Le consentement devient obligatoire
Jusqu’à présent, les entreprises pouvaient appeler des particuliers, sauf si ces derniers s’étaient inscrits sur la liste d’opposition Bloctel.
Dès le 11 août, le principe est inversé : une entreprise ne pourra contacter un particulier par téléphone que si celui-ci lui a donné son accord au préalable. Il ne sera donc plus nécessaire de s’inscrire sur une liste pour éviter les appels commerciaux.
Le consentement devra répondre à plusieurs conditions :
- être libre ;
- être spécifique à la prospection téléphonique ;
- être éclairé, c’est-à-dire obtenu après une information claire ;
- être univoque, par exemple via une case à cocher non précochée ;
- pouvoir être retiré à tout moment.
Une exception pour les contrats en cours
La loi prévoit toutefois une dérogation.
Une entreprise pourra continuer à contacter un client dans le cadre d’un contrat déjà en cours, lorsque l’appel est directement lié à cette relation commerciale. En revanche, cette exception ne permettra pas de prospecter librement pour vendre de nouveaux produits ou services sans respecter les conditions prévues par la réglementation.
Bloctel disparaît
Avec cette réforme, Bloctel n’a plus vocation à exister.
Le dispositif reposait sur un mécanisme d’opposition : les consommateurs devaient effectuer eux-mêmes une démarche pour ne plus recevoir d’appels commerciaux. Les pouvoirs publics ont estimé que ce système n’offrait pas une protection suffisante face au volume de sollicitations et aux nombreux contournements constatés.
Le nouveau régime repose désormais sur un système d’opt-in : l’entreprise devra être en mesure de démontrer que le consommateur a volontairement accepté d’être appelé.

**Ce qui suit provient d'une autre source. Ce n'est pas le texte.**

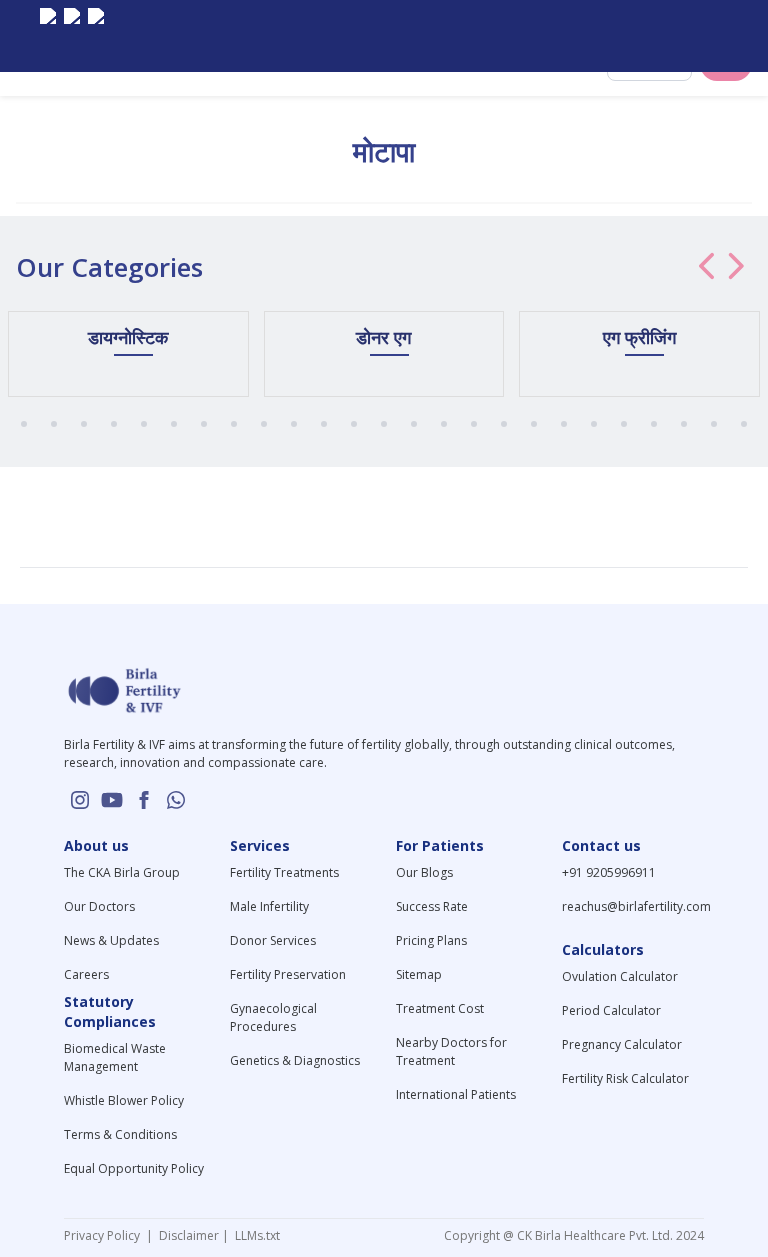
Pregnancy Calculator (622, 1044)
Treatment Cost (440, 1008)
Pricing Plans (431, 940)
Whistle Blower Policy (124, 1100)
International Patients (456, 1094)
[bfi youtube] (72, 36)
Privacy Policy (105, 1235)
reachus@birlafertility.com (636, 906)
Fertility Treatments (284, 872)
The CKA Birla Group (122, 872)
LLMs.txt (254, 1235)
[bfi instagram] (48, 36)
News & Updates (111, 940)
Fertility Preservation (288, 974)
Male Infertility (269, 906)
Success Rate (432, 906)
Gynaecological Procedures (273, 1017)
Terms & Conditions (120, 1134)
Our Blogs (424, 872)
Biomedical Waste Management (115, 1057)
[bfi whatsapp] (176, 800)
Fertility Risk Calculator (625, 1078)
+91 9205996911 (609, 872)
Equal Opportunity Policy (134, 1168)
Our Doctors (99, 906)
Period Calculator (611, 1010)
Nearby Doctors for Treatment (451, 1051)
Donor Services (273, 940)
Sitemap (419, 974)
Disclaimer (187, 1235)
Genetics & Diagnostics (295, 1060)
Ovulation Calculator (620, 976)
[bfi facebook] (96, 36)
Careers (86, 974)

Les entreprises devront conserver une preuve
Le simple fait de disposer d’un numéro de téléphone ne suffira plus.
En cas de contrôle, les professionnels devront pouvoir prouver que le consommateur a effectivement donné son accord pour être démarché.
Une case cochée lors d’une demande de devis ou d’un formulaire en ligne pourra constituer cette preuve, à condition que le consentement ait été recueilli dans les règles.
Des sanctions en cas de non-respect
Les entreprises qui poursuivraient leurs campagnes sans disposer du consentement des personnes appelées s’exposent à des sanctions administratives importantes.
Cette réforme s’inscrit dans le renforcement des mesures destinées à lutter contre les appels commerciaux non sollicités et les pratiques abusives qui alimentent depuis plusieurs années les réclamations des consommateurs.
Ce qu’il faut retenir
- À compter du 11 août 2026, le démarchage téléphonique change de logique. Désormais, le silence du consommateur ne vaut plus accord.
- Les entreprises devront recueillir un consentement explicite avant tout appel commercial, sauf lorsqu’elles contactent un client dans le cadre d’un contrat en cours. Cette réforme marque la fin de Bloctel et renforce les obligations des professionnels en matière de prospection.